Required work: Repeat word for word the line with "Viewport: 705px width, 369px height." and every line after it until the records below run out.

Data records
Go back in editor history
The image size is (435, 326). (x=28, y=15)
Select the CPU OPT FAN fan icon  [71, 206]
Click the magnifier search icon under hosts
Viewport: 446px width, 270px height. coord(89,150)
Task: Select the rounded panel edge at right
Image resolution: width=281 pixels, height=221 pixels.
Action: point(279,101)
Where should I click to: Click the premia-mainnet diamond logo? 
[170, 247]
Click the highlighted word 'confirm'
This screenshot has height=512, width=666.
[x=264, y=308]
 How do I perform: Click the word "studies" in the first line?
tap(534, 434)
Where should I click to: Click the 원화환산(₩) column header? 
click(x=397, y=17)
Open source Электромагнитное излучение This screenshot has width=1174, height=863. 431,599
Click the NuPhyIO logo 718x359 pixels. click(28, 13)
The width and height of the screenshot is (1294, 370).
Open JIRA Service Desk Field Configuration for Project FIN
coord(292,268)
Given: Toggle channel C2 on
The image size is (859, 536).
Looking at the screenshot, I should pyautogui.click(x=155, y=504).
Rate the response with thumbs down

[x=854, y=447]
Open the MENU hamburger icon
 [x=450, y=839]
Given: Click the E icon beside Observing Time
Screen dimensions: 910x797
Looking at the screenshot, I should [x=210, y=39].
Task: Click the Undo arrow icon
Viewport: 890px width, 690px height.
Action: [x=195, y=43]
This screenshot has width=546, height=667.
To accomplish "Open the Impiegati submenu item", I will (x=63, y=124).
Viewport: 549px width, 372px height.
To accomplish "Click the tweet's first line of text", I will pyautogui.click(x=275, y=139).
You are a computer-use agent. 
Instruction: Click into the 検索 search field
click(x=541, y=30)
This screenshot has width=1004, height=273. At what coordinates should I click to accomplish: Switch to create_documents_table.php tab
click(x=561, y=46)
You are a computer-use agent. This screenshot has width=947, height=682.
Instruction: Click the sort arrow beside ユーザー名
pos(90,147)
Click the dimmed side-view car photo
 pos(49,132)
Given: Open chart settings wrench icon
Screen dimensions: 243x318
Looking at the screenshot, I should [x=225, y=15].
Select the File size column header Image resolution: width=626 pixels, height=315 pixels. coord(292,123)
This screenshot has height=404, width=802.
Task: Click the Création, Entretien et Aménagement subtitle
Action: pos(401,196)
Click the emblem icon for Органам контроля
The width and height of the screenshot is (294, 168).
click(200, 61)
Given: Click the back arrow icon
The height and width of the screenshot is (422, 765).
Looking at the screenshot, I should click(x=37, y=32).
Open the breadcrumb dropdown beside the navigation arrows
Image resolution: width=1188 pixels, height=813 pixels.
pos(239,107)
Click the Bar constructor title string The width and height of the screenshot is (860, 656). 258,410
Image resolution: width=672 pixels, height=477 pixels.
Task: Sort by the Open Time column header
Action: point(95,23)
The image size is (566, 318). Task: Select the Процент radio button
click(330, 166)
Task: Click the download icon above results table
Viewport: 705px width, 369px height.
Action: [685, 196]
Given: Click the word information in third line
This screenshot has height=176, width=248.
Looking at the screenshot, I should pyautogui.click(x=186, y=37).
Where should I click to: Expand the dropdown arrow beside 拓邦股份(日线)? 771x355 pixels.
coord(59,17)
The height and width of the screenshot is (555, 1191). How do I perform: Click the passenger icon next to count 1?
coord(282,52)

Solution to this exercise:
Viewport: 705px width, 369px height.
Action: [685, 196]
Given: Click the word information in third line
This screenshot has height=176, width=248.
Looking at the screenshot, I should pyautogui.click(x=186, y=37).
Where should I click to: Expand the dropdown arrow beside 拓邦股份(日线)? 771x355 pixels.
coord(59,17)
The height and width of the screenshot is (555, 1191). How do I perform: Click the passenger icon next to count 1?
coord(282,52)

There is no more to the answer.